Subcommittee on Harmonization (SOH) Update Mark Barnes David Forster July 21, 2010
Membership • Mark Barnes, J.D., LL.M. - Co-Chair • Jeff Botkin, M.D., MPH • David Forster, J.D., MA, CIP • Dean Gallant, A.B. • Karen N. Hale, RPh, MPH, CIP • Justin P. McCarthy, JD • Marjorie A. Speers, Ph.D. • Susan Stayn, J.D.
Meetings • Initial convened meeting, April 15-16, 2010 • Monthly teleconferences
Approach Adopted • At initial meeting the subcommittee identified “constellations” of issues where harmonization among the agencies could benefit the regulated community • Then prioritized initial constellations to work on
FDA Related Issues • Definition of “clinical investigation” and “human subject” under FDA regulations, and relation to OHRP and OCR. When do the FDA regulations apply? • Does FDA definition of “human subject” include dead people? • Post marketing registries, pregnancy registries, Risk Evaluation and Mitigation strategy (REMS). Is IRB review of these required by FDA regulations?
Standard Practice vs. Innovative Care vs. Research vs. Clinical Investigation • QA/QI activities, especially QA/QI activities involving FDA regulated products or products that may or may not be FDA regulated (example, skin cleaner on wash cloth versus a marketed product for cleaning skin.) • CDC definition of research vs. QI vs. epidemiology • Individual patient case studies, as OCR may designate them as research
Definition of a Non-Scientist • OHRP versus FDA
Tissue Research • Testing on tissue samples and biological sample banking • Unspecified future research • Identifiable versus non-identifiable • Extension of IVD assay consent waiver to IND assays • Most potential overlap with Subpart A Subcommittee (SAS) is in this area
Conflicts of Interest • Conflict of interest standards across HHS • New proposed NIH standards increase timeliness of a SACHRP recommendation
HITECH • HITECH breach laws and reporting requirements • How do these correlate to reporting requirements under Common rule/FDA? • Limited data sets - subset of PHI under Privacy rule, not identifiable under IRB regulations, but still under HIPAA breach requirements. What would required reporting mean to subjects?
Recruitment of Research Subjects • When does research begin? Different guidance from OHRP, FDA, and OCR. Looking at records, contacting subjects, doing clinically indicated diagnostic tests and using them for recruitment analysis. • Paying subjects for referrals – social behavioral, phase I, studies of illegal drugs • Use of social media to recruit – Facebook, Twitter, etc.

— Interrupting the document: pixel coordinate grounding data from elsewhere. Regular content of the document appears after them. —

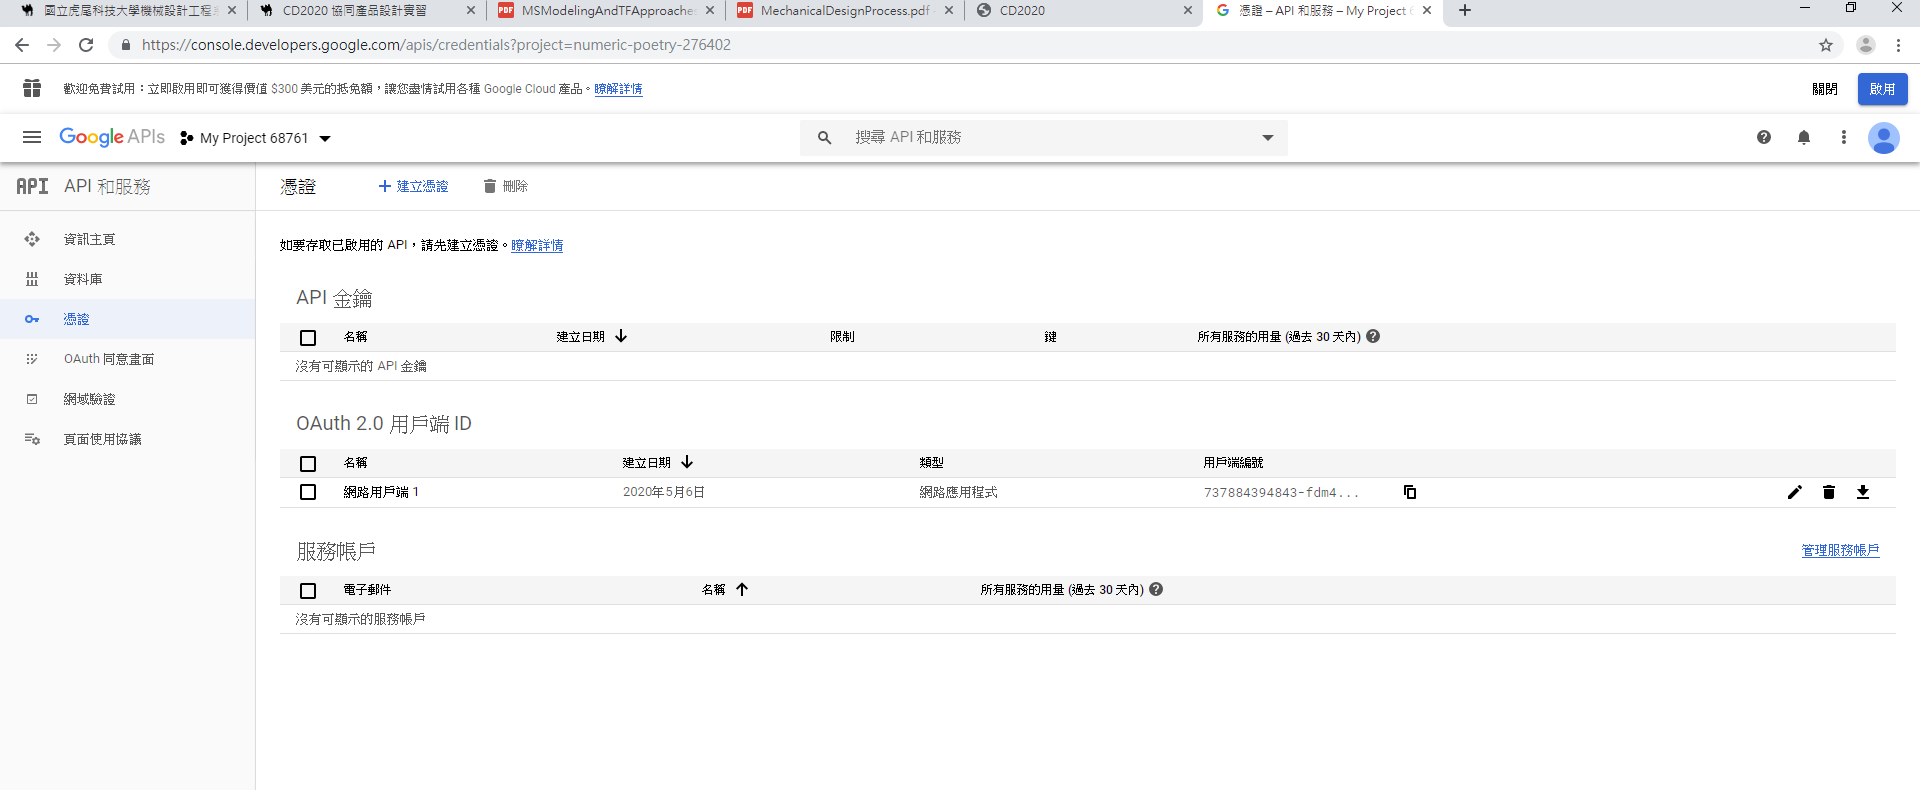Open the 管理服務帳戶 link
This screenshot has height=790, width=1920.
[x=1839, y=550]
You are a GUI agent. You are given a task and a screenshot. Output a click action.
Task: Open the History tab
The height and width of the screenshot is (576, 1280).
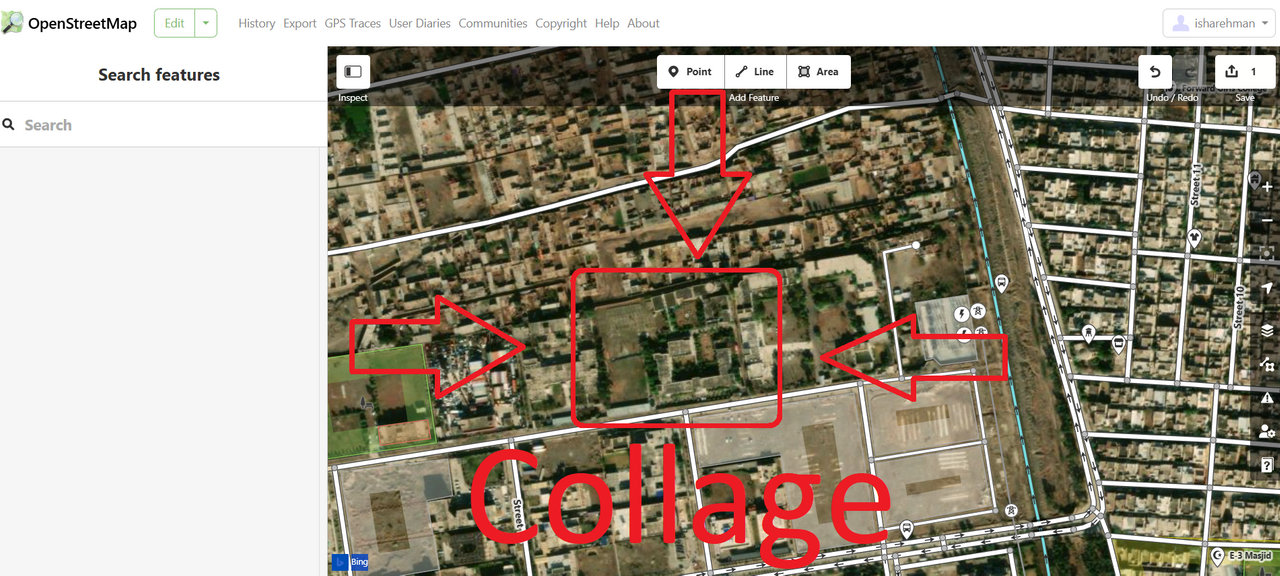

Engagement of Community in Research • How and when should community be engaged in research? • No clear protocol or method, subjects are involved in design • HPTN, HVTN, NIADA CAB utilize community participation • Community consultations under 50.24
Consent Issues • Use of partially translated short form for non-English speakers. OHRP versus FDA. OCR silent • Documentation of consent/signature requirements. HHS signature v. FDA signature and date v. ICH signed copy and witness signature for illiterate subjects • Waivers of consent across regulations
Application of Subparts B, C, D • Unequal application of the subparts across agencies
International • Common Rule vs. FDA vs. ICH vs. OCR • Also European laws, other laws around the world • Preemption issues
State Laws, Non-HHS Agencies • Broadest issue, outside current focus of SOH
Incapacitated Adults • SIIIDR report • VA guidance • New FDA information sheets • ICH • OHRP FAQ on LAR • NIH Points to Consider • Could and should all these be harmonized?
Safety Issues • Unanticipated problems and overall protocol safety assessment by sponsors and others • FDA guidance on DSMBs and NIH requirements for DSPs • Continuing difference between FDA and OHRP UP guidances. Mostly issue of seriousness. Could it be a single guidance?
Local Attitudes • FDA versus OHRP guidance
Exculpatory Language • What is exculpatory language? • Issue mostly focused on property rights in tissues • FDA and OHRP working on guidance • ESCRO standards, state laws, DOD differ
Procedural Issues • Creation of a single new agency to oversee all human subjects research in the US • Procedural changes in the way that the common rule agencies establish guidance in order to promote harmonized guidance • Procedural changes to require or promote joint regulations and/or guidance from OHRP and FDA and other HHS agencies
Prioritized List of Issues • Draft Request For Information (RFI) to get public opinion on harmonization issues • Draft finished, provided to agencies for review • Inventory of differences between FDA and Common Rule • Done. Lots of prior work to draw from.
Prioritized List of Issues • FDA Issues • What is FDA regulated? • Also, at FDA’s request, attention to issue of definition of a minor change in research and planned protocol deviations • Work group established • Conflict of Interest • Work group established
Prioritized List of Issues • Unspecified future research /secondary use. • Work group established. • HITECH • Work group established. • List of potential FAQ issues provided to OCR. • International • Work group established.